We recognize Code of Civil Procedure section 377 does limit the recovery of heirs who sue the person responsible for death on their own behalf for such damages which “. . . under all the circumstances of the case, may be just . . . .” It does not include damages recoverable under section 573 of the Probate Code. “Recoverable” damages in favor of the decedent's “executor or administrator” under Probate Code section 573 includes any “. . . (p)unitive or exemplary damages that the decedent would have been entitled to recover had he lived . . . .” (Prob.Code, s 573.) The heirs under present law, when they bring an action on their own behalf, are not entitled to punitive damages. (See Tarasoff v. Regents of University of California (1976) 17 Cal.3d 425, 449, 131 Cal.Rptr. 14, 551 P.2d 334; Stencel Aero Engineering Corp. v. Superior Court (1976) 56 Cal.App.3d 978, 985, 128 Cal.Rptr. 691; Pease v. Beech Aircraft Corp. (1974) 38 Cal.App.3d 450, pp. 460-462, 113 Cal.Rptr. 416; cf. Dunwoody v. Trapnell (1975) 47 Cal.App.3d 367, 369-370, 120 Cal.Rptr. 859, permitting the Executor to file and prosecute a claim for punitive damages after the injured person's death.)

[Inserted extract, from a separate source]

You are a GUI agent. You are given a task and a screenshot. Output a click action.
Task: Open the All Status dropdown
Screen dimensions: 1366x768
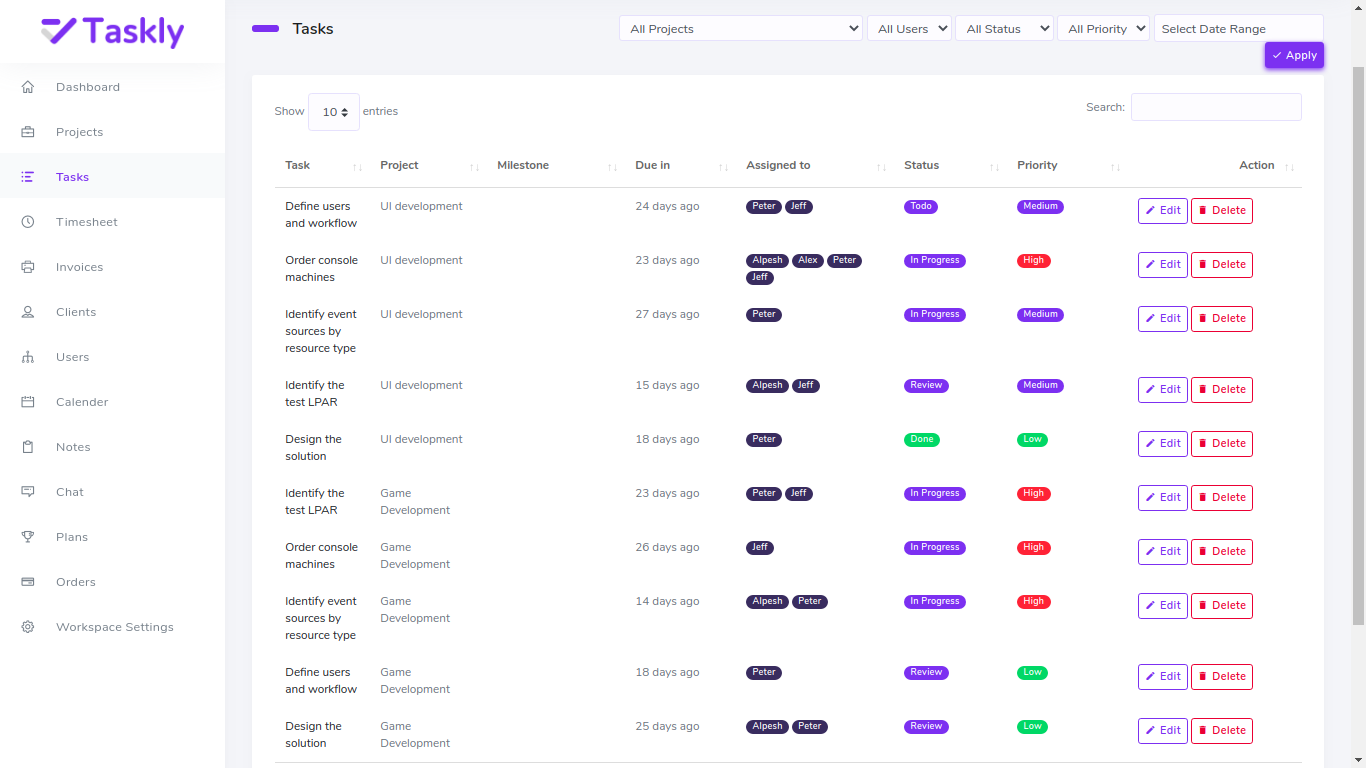(x=1004, y=28)
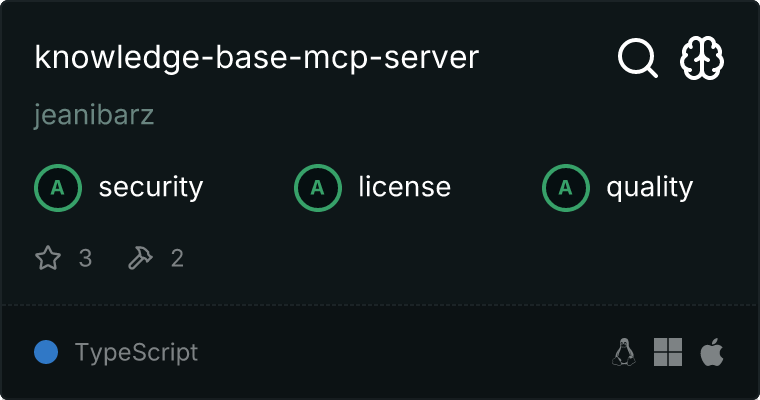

The law, however, is not immutable. It remains in flux to allow for constructive change through the efforts of diligent and conscientious lawyers. It is through legal imagination and ingenuity in pleading that evolution of the law occurs. Whether we examine the law of torts and the development of strict liability for product defect (Greenman v. Yuba Power Products, Inc. (1963) 59 Cal.2d 57, 27 Cal.Rptr. 697, 377 P.2d 897) or family law and the division of retirement benefits as community property (In re Marriage of Brown (1976) 15 Cal.3d 838, 126 Cal.Rptr. 633, 544 P.2d 561), we note the effect of the dynamics of the legal process. Statutes which withstand constitutional challenge in one year may be declared unconstitutional in later years. (See Schwalbe v. Jones (1976) 16 Cal.3d 514, 128 Cal.Rptr. 321, 546 P.2d 1033; and Cooper v. Bray, 21 Cal.3d 841, 148 Cal.Rptr. 148, 582 P.2d 604.)
The purpose of the privilege (Civ.Code, s 47(2)) is to allow free access to the courts. (See Albertson v. Raboff (1956) 46 Cal.2d 375, 382, 395 P.2d 405.) It should be liberally construed. (Thornton v. Rhoden, supra, 245 Cal.App.2d 80, 87, 53 Cal.Rptr. 706.) To decide otherwise would be to create an unnecessary chilling effect upon lawyers who are desirous of challenging the validity of statutes consistent with their professional responsibilities.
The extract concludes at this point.